• a) Same as Sleeping, except Dormant also indicates that the SPID has

    been reset after completing an RPC event. The reset cleans up

    resources used during the RPC event. This is a normal state and the

    SPID is available and waiting to execute further commands.

    b) Same as "sleeping", except a "DORMANT" SPID was reset after

    completing an RPC event from remote system (possibly a linked server).

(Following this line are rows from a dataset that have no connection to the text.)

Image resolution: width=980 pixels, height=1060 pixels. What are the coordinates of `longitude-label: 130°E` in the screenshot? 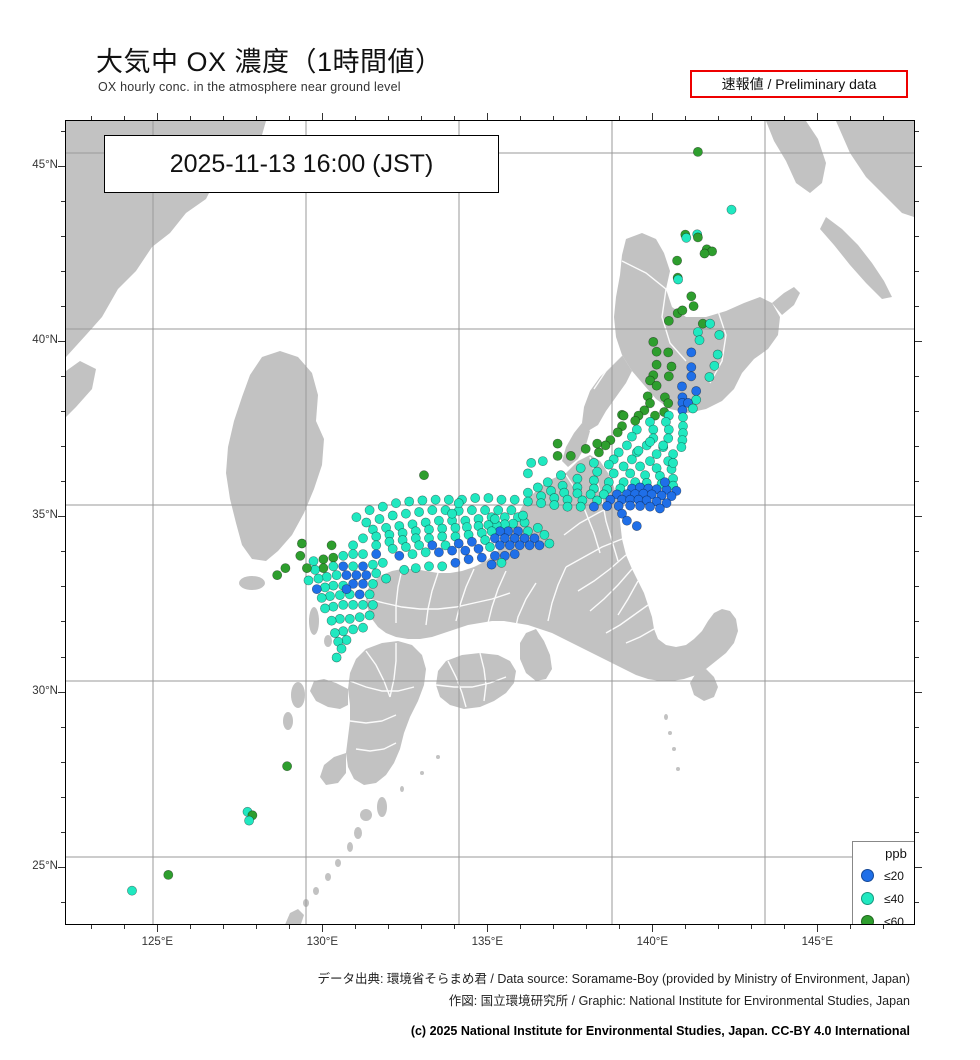 It's located at (322, 942).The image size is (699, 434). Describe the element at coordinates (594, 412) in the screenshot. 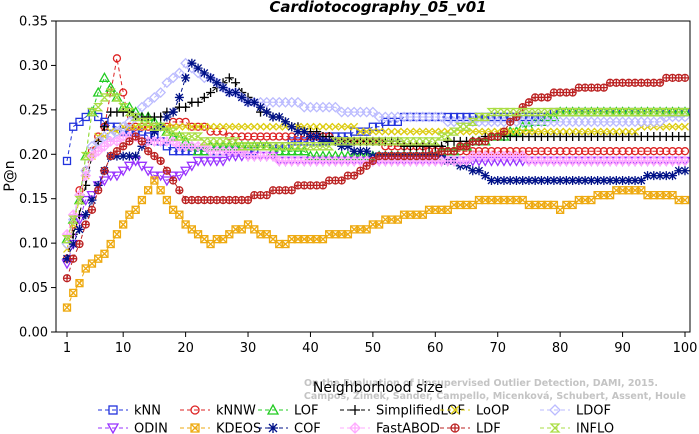

I see `legend-label: LDOF` at that location.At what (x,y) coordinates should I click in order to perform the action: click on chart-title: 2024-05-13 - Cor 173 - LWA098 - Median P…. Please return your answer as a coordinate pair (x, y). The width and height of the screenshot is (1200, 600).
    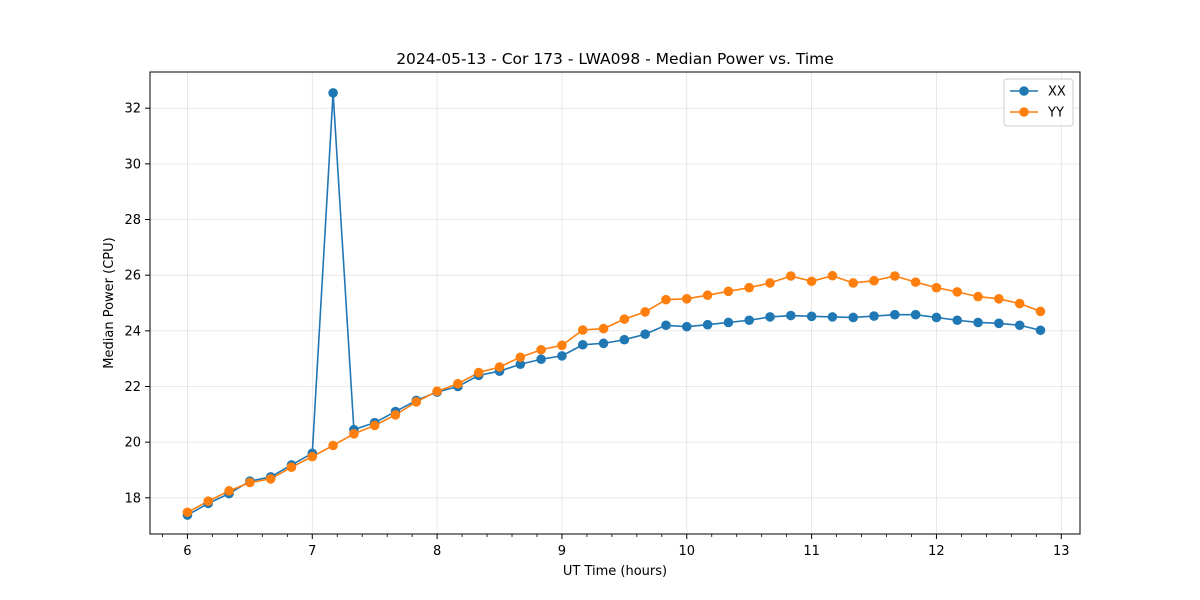
    Looking at the image, I should click on (615, 59).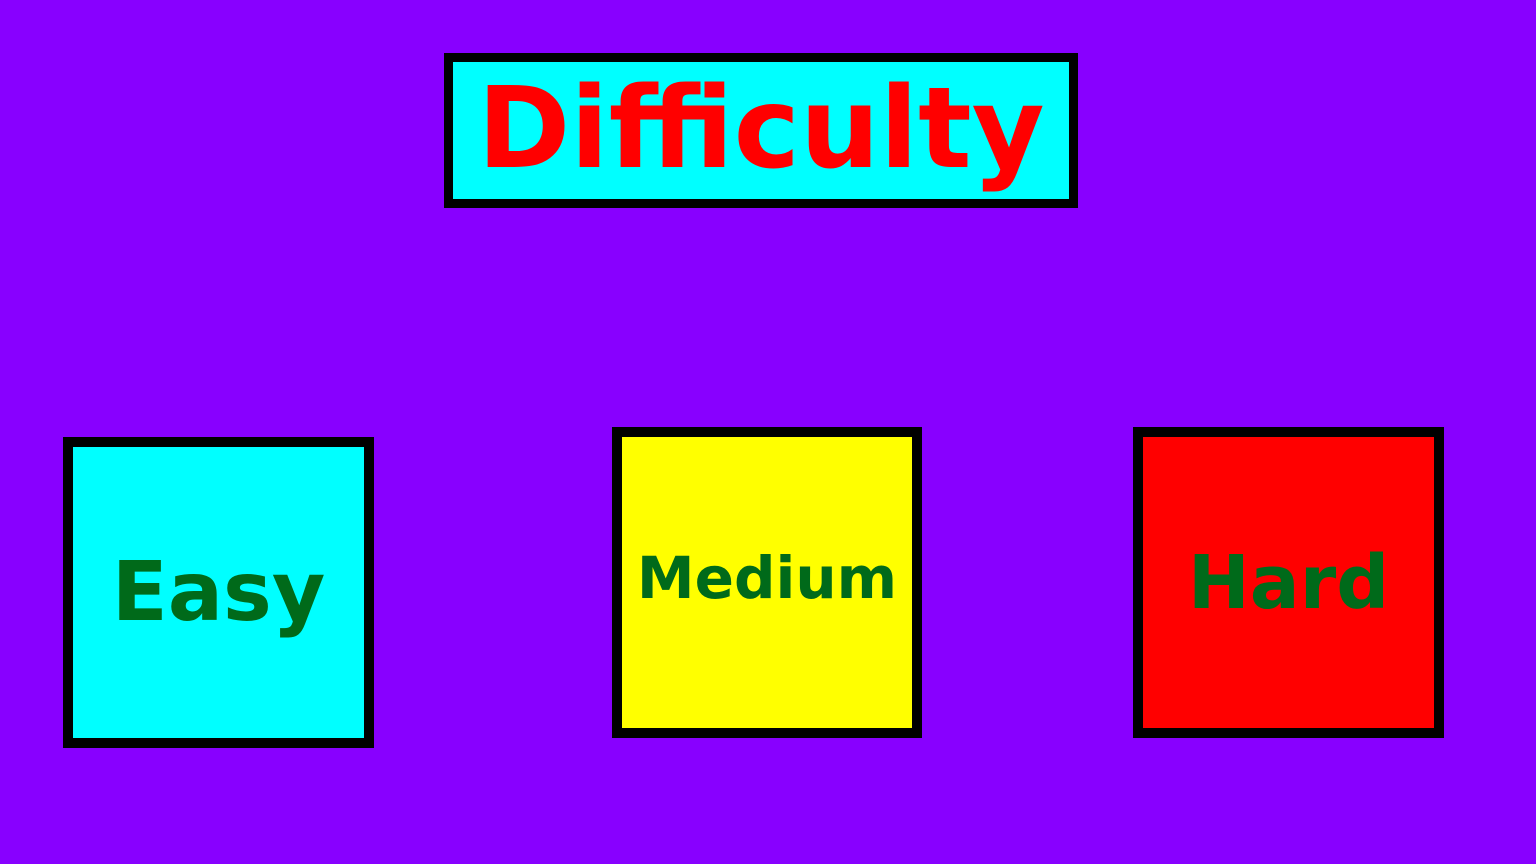 Image resolution: width=1536 pixels, height=864 pixels. What do you see at coordinates (767, 578) in the screenshot?
I see `medium-label: Medium` at bounding box center [767, 578].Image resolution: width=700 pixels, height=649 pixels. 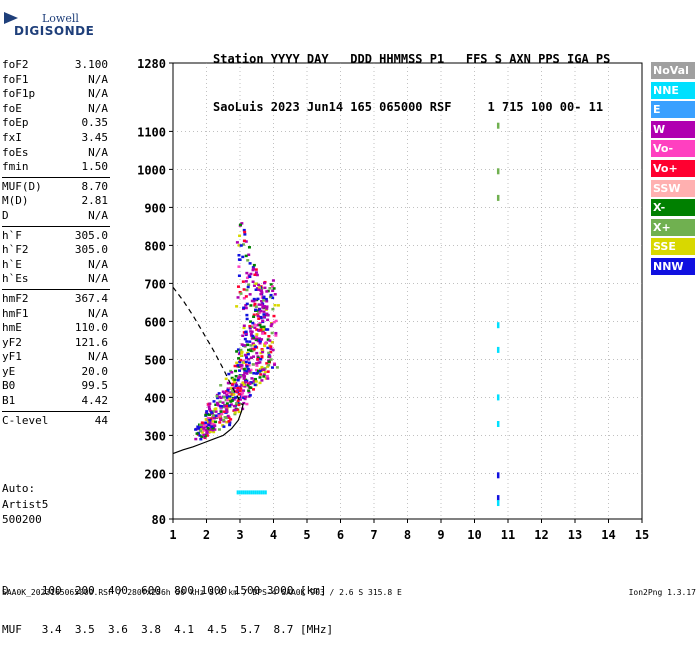 What do you see at coordinates (16, 123) in the screenshot?
I see `param-name: foEp` at bounding box center [16, 123].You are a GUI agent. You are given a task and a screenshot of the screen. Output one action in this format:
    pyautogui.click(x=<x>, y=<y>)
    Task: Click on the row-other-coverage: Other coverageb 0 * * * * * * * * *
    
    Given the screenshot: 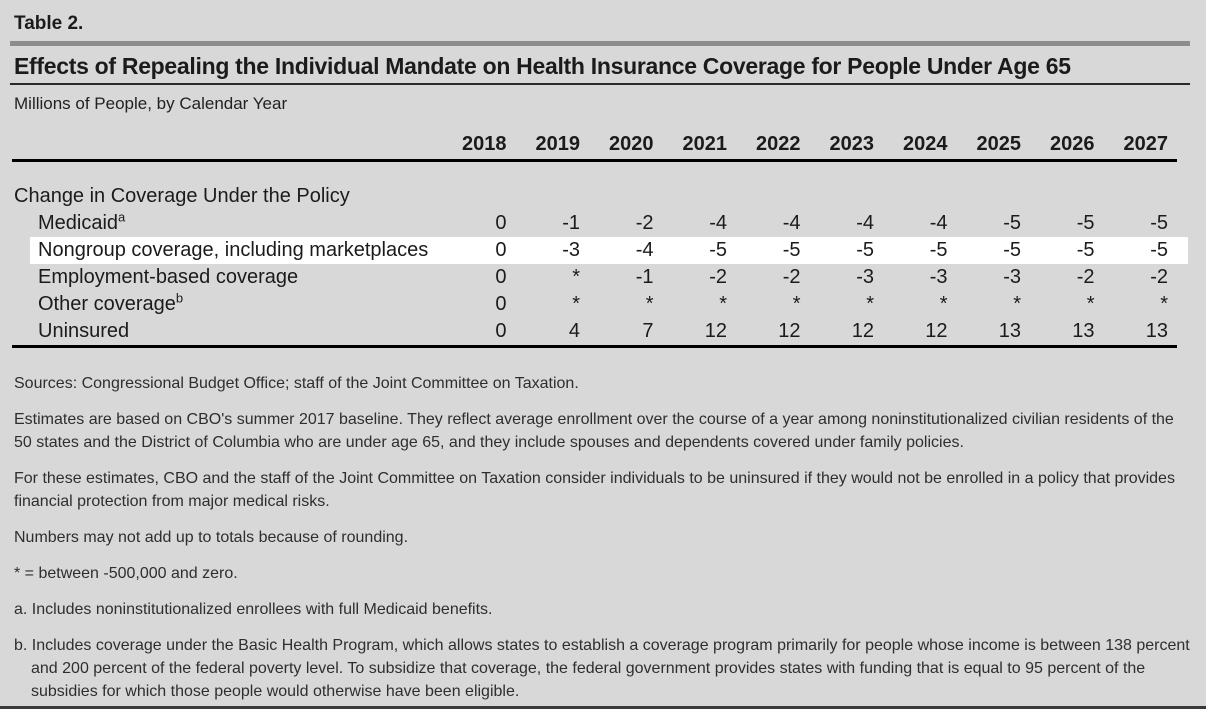 What is the action you would take?
    pyautogui.click(x=603, y=304)
    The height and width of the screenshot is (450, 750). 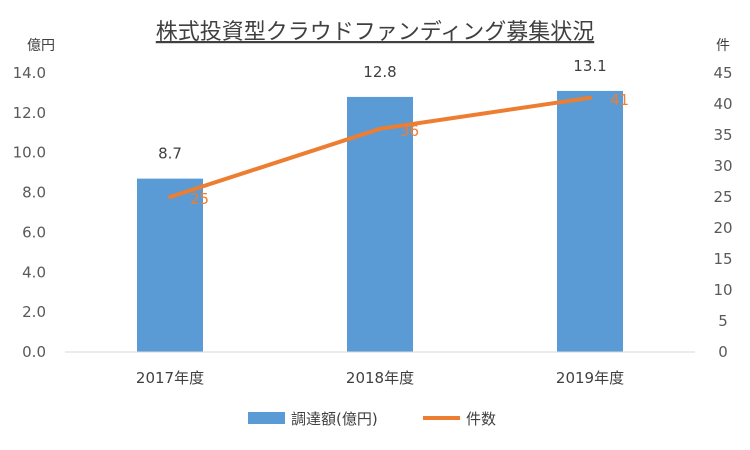 I want to click on legend-label-line: 件数, so click(x=481, y=419).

    This cleans up resources and is normal; the SPID is available to

    execute. The system may be caching the connection. Replication SPIDs

    show "DORMANT" when waiting.

    Linked server connections from SQL Server 2000 clients rely on

    connection pooling. After each batch is completed against the linked

    server, the client instance sends the sp_reset_connection suffix

    command to clean up the metadata information

    After the sp_reset_connection stored procedure is performed, the SPID

    goes into Dormant status on the remote linked server instance. You can

    see the status of the SPID when you query the sysprocesses system

    table.SELECT * FROM MASTER.DBO.SYSPROCESSES WHERE Status='Dormant'

    If there are no additional queries to the same linked server, the

    client instance of SQL Server disconnects the dormant connection to

    the remote linked server instance after 5 minutes of inactivity.

    However, the Audit Logout event is not produced, even though the

    connection is disconnected successfully

    When using linked servers there is no guaranteed that you get the same

    connection nor same SPID between the execution of 2 consecutive

    batches.

    There is no way to force this behavior. By default SQL Server does not

    use pooling when using linked servers.